Most dogs can learn civilized behavior through training, and that would always be my first choice. But, for us it initially was a choice between meds and euthanasia, and then between meds and Habi living with the stress of constant high anxiety. We're comfortable with our decision for this dog in this situation.
By the way, she's been worth every bit of effort we've put in!
I am very fortunate to live in an area with a board-certified vet behaviorist, but also one who is studying to become one. In addition, we have several vets who aren't certified, but have behavior practices.
For people in rural areas, this is much more difficult. Generally speaking, any vet should be able to call the closest local vet beh for a consult. There are also some vet behs that do internet/fax consultations. I believe Tufts does this. I'll have to do a bit of research and then update my links section with what I find out. :)
I am not against behavioral medication for dogs, but I've had a very bad experience with them. My vet (not a behavioral expert) had me put my dog on Clomipramine an anti-anxiety drug. Danny was very people friendly, but not dog friendly. While on the drug he bit a person.
Later, after taking him off that drug, I found that lessoning of inhibitions is a comman effect of the drug. I wish my vet had referred me to a specialist, so I knew what to expect.
Oh, Anonymous. I am so sorry you had that experience. Behavioral medications are very, very helpful, but they do have downsides. The disinhibition you mention is one of them. My dog also experienced some of that in the first few months of medication. Thankfully, I knew what to expect AND had a trainer that could help us through it.
This is why I'm such a huge proponent of using veterinary behaviorists whenever possible. Unfortunately, there aren't that many of them in the US (and I have no idea what it's like outside the US).

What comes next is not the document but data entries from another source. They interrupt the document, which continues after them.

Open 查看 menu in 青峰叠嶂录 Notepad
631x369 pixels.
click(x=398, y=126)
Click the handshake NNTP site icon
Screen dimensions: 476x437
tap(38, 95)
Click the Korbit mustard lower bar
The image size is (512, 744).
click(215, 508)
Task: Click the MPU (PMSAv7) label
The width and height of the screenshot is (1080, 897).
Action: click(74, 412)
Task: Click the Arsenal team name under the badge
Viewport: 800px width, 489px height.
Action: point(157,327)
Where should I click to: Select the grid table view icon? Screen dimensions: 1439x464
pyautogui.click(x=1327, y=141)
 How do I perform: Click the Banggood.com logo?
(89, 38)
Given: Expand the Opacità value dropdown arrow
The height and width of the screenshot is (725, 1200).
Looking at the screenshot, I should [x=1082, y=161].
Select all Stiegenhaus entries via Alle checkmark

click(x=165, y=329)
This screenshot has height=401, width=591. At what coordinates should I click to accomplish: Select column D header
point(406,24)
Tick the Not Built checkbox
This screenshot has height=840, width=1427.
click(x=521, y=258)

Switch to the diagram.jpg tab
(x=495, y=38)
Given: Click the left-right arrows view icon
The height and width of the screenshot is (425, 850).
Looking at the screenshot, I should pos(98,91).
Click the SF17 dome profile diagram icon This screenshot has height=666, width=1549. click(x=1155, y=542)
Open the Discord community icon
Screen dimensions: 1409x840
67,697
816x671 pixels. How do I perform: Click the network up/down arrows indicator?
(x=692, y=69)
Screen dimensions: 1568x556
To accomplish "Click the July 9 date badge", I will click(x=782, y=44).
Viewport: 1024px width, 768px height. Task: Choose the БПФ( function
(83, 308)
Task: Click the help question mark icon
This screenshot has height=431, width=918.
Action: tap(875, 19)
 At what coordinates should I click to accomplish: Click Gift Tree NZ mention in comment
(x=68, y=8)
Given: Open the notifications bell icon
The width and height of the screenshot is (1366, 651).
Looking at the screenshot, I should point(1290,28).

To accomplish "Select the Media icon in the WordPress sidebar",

I don't think you were wrong, incidentally. You sought out answers from a professional. It is unfortunate he/she didn't advise you better.
I hope things are going better for you and Danny... and that Danny's bite incident didn't get you guys in trouble/set things back too far.
Our dog Penny has been on both citalopram and clonidine since March 2013. Her story is a long one, full of behavior and medical issues, almost from the first day we adopted her in July 2012. I still struggle with the decision to put her on anxiety meds, but there is no doubt in my mind that she needs them. She is dog reactive, people reactive, thunder-phobic and has separation anxiety. There is one piece of advice that I want to pass along to everyone dealing with a dog that has any kind of issues, whether it is behavioral or medical....VIDEO, VIDEO, VIDEO! I can't tell you how many times this has come in handy. Before we met with our behavior vet, I posted many videos online so that she could see what we were dealing with. Trainers have viewed my videos, as have her regular vets and internal medicine vets. We were able to capture her hyper vigilance, reaction to dogs, anxiety, retching, etc., on video. One more thing, please do not hesitate to do a full medical workup. Don't blow off symptoms just because you can't get a straight answer. We have spent the last 21 months whittling away at Penny's medical problems, to include recurrent UTIs because of a recessed vulva (leading to vulvoplasty); inflammatory bowel disease; low cortisol; severe allergy to several environmental and food items, including the mites that live in dry kibble; non-existent B12 absorption and potentially some gastro sphincter issues, causing regurgitation. We are still working with her internal medicine vet to figure things out. But, the bottom line is, run the tests, keep Googling your questions, talk to the vets, and most important, TAKE VIDEO so that your vets and trainers have specific information that you really cannot capture just by describing it during the vet or training visit.